Le courrier de proposition fut donc envoyé en 2019 à Chien Chung Pei, aussi appelé Didi Pei. Cet architecte américain est le fils du célèbre Ieoh Ming Pei, le créateur de la pyramide du Louvre. Comme son père, l’architecte aime les bâtiments empreints de transparence, de fonctionnalité, de sobriété, le tout baigné par des lumières naturelles dans un doux jeu d’ombre et de lumièrs. « Didi Pey est parfaitement francophile et il a vécu six années à Paris » explique Jean-Charles Cazes. « Il fut l’architecte résident du projet du Louvre et notre cuvier est son premier projet viticole », ajoute-t-il avec enthousiasme.
Nous voulions un style contemporain très épuré
Un premier projet particulièrement réussi tant l’oeuvre de l’artiste est ici parfaitement retranscrite : fonctionnalité et modernité. « Nous voulions un style contemporain très épuré » analyse Jean-Charles Cazes « et nous voulions quelque chose qui s’inscrit dans notre temps tout en rendant hommage aux concepteurs de Lynch-Bages et notamment au chai Skawinski de 1850, premier chai gravitaire » et bijou de technologie pour l’époque, jalousement conservé dans l’écrin actuel et qui sera prochainement ouvert au public.
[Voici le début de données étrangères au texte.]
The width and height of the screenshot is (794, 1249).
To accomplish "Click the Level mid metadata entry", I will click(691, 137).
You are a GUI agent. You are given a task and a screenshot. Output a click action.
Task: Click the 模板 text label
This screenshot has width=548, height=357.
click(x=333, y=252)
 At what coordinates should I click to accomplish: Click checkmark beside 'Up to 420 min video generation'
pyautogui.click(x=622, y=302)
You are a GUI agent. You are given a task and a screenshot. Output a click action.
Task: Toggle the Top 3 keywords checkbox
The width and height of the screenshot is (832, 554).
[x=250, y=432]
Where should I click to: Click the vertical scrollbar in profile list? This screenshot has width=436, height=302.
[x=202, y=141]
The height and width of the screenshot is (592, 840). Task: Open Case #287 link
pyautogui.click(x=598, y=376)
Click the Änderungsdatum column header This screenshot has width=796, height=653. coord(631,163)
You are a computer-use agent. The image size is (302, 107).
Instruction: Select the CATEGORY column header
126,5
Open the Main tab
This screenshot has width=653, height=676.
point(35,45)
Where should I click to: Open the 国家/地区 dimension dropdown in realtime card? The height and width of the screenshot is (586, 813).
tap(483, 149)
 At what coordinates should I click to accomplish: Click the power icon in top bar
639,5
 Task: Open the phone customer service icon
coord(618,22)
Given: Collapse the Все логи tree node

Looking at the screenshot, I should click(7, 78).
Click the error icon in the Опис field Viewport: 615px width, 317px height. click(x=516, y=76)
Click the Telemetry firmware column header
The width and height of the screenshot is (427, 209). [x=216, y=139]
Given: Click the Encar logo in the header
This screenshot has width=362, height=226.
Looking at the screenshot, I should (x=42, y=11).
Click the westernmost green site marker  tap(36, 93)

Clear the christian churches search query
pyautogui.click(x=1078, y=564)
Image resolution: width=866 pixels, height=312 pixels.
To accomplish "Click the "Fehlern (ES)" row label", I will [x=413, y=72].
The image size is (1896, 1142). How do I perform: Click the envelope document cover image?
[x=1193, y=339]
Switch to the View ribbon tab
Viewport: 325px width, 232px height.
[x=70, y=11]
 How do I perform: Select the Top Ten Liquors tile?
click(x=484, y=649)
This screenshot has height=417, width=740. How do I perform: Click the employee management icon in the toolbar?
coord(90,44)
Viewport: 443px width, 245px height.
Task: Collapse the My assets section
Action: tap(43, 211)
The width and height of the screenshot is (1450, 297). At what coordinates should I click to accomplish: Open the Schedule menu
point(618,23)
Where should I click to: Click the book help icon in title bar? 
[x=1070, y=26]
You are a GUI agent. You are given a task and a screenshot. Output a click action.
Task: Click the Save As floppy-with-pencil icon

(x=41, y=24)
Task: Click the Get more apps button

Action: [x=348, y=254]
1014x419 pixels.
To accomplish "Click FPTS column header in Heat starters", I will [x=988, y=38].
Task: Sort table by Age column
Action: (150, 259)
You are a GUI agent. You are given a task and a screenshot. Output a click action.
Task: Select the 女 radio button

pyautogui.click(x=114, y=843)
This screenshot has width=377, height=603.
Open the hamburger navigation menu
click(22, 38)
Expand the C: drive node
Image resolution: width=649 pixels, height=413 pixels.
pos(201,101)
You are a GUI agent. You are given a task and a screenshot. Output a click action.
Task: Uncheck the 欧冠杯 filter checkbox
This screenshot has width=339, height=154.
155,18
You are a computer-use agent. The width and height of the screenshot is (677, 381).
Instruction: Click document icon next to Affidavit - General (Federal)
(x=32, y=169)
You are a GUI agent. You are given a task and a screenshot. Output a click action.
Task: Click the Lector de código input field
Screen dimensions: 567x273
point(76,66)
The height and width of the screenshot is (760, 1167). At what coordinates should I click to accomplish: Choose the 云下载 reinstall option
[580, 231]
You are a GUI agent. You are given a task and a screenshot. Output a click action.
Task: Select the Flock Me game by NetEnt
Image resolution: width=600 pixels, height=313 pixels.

La construction d’un chai marque les époques chez la famille Cazes. Il faut dire que lorsque Jean-Michel Cazes, le père de Jean-Charles, a repris la direction du domaine en 1973, il ne tarda pas à construire un chai innovant pour l’époque. Il vit le jour en 1975, en même temps que l’ouverture internationale du domaine au monde, dont Jean-Michel fut l’instigateur. Trente quatre années plus tard, c’est au tour de son fils de s’engager dans le projet de sa vie.
Un projet qui repose sur trois axes d’amélioration que s’est imposé Jean-Charles : la réception vendange, la sélection parcellaire et l’espace de travail, passant de 2 200 m2 pour l’ancien chai à 3 800 m2 pour ce nouveau bâtiment. Un chantier colossal donc dont « la décision importante fut de tout faire d’un seul coup » assure le dirigeant de 47 ans. « Nous voulions réaliser le chai par étapes sans avoir à construire un bâtiment temporaire. Au bout de 3 ans d’études, nous avons pris la décision de tout faire d’un seul coup ». C’était parti.
Plusieurs années de travaux
S’ensuivirent plusieurs années de travaux intenses, de destruction, de construction, de réflexions techniques et stratégiques, d’imbroglios, de joie, d’impatience, de ras-le-bol, avant que les raisins de la vendange 2020 du Château Lynch-Bages ne rejoignent leur nouvel écrin à plusieurs étages.
De l’extérieur, le bâtiment impressionne. Sa façade de verre impose, mais ne livre rien. En s’approchant, on découvre deux magnifiques escaliers, prouesses architecturales, et on touche du doigt l’esprit du lieu : un mélange audacieux de matériaux contemporains comme le verre, le béton et l’acier et de matériaux plus traditionnels comme le bois, les carreaux de Gironde ou les murs enduits de tadelakt. Tout est harmonisé dans une prouesse architecturale qui laisse la place libre à la fonctionnalité. Car n’oublions pas qu’un chai est avant tout un lieu de travail.
Tant dans les bureaux administratifs que dans la partie technique, tout a été pensé, étudié et élaboré pour être fonctionnel. Ainsi, le toit, reprenant le style shed, cet anglicisme qui définit une toiture en dents de scie formée d’une succession de toits à deux versants de pente différente, dont la fonction est d’amener la lumière au coeur de l’ouvrage. Un chai immense en l’occurrence qui doit accueillir les raisins du vignoble de plus de 100 hectares où 80 cuves sont alignées comme à la parade. Des cuves ascenseurs, un espace de travail gigantesque, une ouverture sur le chai Skawinski et une lumière traversante participent de l’immensité et de la beauté de l’ouvrage.
Le chai à barriques, « où deux récoltes peuvent être accueillies », regorge d’innovations comme le faux plafond en grille inox intelligemment proportionné ou le béton brut, aux teintes différentes selon la saison d’élaboration, donne une sensibilité et une atmosphère délicate.
La salle de dégustation, très légèrement en retrait du niveau zéro clôture la visite et laisse contempler le village de Bages, ce pôle œnotouristique inventé par Jean-Michel Cazes qui fut précurseur de l’accueil touristique dans cette partie du Médoc et en France, qui porte désormais en son coeur une œuvre contemporaine et aboutie.
L’œuvre d’une vie. Celle de Jean-Charles Cazes pour sa famille. Une œuvre qu’il faut voir comme un relai, un trait d’union entre le père et le fils et qui unit leurs passions communes : l’architecture, l’art, la technologie et Lynch-Bages.